Within the past two decades, scholars of migration are beginning to understand the importance of incorporating cultural dimensions into research concerning migration decision-making practices. While it is recognised that economic, social and political factors are central in the formation of the desire to migrate, these factors alone are unable to explain the migratory decisions of many. However, although cultures of migration has emerged as the dominant approach for incorporating cultural facets of migration decision-making, I suggest this approach does not offer a holistic exploration into the impacts of ‘culture’ due to its reluctance to fully engage with the importance of place. This paper outlines a geographical imaginations approach that is able to account for the complexities of culture and place on migration decision-making, based on insights developed from interviews undertaken with Filipino nurses in the UK and in the Philippines. The approach is able to account for the impacts of culture and place on migration decision-making in four main, interlinking ways. It is sensitive to the influence of geographical scales, to ideas of culture and place, to understandings of both home and away, and is able to account for non-migration.

● ● ● ●

### WRITTEN TASK A
List every line of the listing that contains the string "resolution", matching case exactly.
The migration passage and the listing that comes after it are unrelated materials.

### DATA IN THIS EXERCISE
● ● ● ●

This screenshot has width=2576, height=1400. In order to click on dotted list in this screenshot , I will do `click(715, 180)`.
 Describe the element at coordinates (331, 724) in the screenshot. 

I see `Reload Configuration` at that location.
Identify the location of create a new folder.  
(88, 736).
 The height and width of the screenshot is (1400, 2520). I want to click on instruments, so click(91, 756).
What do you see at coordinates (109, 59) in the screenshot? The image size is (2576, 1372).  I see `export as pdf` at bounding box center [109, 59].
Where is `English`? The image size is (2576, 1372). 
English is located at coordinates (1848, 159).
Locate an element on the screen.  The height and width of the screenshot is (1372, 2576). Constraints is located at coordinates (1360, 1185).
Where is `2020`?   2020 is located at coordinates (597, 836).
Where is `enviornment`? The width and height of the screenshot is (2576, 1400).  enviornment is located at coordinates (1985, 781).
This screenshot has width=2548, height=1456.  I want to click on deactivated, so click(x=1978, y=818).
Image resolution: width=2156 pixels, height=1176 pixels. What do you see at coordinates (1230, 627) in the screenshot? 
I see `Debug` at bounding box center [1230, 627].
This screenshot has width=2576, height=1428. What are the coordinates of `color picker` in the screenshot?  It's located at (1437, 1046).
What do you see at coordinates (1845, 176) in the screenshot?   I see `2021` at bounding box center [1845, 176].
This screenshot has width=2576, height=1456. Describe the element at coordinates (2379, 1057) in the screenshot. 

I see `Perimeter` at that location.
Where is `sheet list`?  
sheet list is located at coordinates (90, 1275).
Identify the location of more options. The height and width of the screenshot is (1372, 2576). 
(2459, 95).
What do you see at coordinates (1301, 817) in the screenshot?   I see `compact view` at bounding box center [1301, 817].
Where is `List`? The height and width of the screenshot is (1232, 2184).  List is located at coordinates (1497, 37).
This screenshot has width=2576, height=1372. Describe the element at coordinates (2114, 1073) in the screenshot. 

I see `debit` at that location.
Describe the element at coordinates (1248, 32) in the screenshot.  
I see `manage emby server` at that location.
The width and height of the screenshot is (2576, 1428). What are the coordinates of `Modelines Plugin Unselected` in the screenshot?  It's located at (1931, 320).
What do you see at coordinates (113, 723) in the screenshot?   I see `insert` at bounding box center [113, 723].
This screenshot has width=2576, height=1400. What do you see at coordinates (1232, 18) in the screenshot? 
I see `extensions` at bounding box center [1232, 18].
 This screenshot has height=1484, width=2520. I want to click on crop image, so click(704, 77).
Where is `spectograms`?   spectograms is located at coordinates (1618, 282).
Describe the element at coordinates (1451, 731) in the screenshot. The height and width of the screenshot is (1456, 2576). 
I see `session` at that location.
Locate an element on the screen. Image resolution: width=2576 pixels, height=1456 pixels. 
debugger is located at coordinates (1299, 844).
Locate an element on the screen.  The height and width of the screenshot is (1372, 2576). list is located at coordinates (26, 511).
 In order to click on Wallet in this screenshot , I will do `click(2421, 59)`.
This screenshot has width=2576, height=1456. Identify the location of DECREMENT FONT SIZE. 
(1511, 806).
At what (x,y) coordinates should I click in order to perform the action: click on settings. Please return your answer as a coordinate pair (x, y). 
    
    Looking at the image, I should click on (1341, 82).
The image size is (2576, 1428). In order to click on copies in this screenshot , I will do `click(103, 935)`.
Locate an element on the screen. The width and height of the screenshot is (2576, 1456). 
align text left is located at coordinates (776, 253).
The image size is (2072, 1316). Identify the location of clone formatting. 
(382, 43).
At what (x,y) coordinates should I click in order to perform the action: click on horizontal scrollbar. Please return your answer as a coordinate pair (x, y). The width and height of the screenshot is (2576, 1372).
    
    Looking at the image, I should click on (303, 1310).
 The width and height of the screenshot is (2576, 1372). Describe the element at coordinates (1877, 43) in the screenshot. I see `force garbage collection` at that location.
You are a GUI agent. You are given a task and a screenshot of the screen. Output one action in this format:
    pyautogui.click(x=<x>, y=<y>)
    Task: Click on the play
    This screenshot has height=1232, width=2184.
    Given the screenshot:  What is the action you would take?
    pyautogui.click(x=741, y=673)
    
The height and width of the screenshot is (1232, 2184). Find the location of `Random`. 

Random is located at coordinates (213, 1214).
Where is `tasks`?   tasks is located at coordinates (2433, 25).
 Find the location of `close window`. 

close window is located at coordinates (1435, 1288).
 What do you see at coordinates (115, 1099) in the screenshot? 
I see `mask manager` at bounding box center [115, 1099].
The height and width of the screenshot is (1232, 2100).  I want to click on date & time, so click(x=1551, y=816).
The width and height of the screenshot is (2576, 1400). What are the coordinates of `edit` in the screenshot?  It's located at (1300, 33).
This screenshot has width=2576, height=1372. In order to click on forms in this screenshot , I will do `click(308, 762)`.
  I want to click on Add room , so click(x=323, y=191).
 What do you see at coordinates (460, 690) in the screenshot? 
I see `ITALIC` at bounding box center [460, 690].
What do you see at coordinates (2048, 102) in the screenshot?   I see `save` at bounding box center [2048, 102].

● ● ● ●

### WRITTEN TASK B
Answer these questions about the passage on migration decision-making:
(i) Who was interviewed to develop the insights behind the geographical imaginations approach?
(ii) What approach has emerged as the dominant way of incorporating cultural facets of migration decision-making?
(iii) In how many main, interlinking ways does the approach account for the impacts of culture and place?

### COMPLETE ANSWER A
Image resolution: width=2156 pixels, height=1176 pixels. What do you see at coordinates (1230, 627) in the screenshot? 
Locate an element on the screen. Image resolution: width=2576 pixels, height=1456 pixels. 

### COMPLETE ANSWER B
(i) Filipino nurses in the UK and in the Philippines.
(ii) Cultures of migration.
(iii) Four.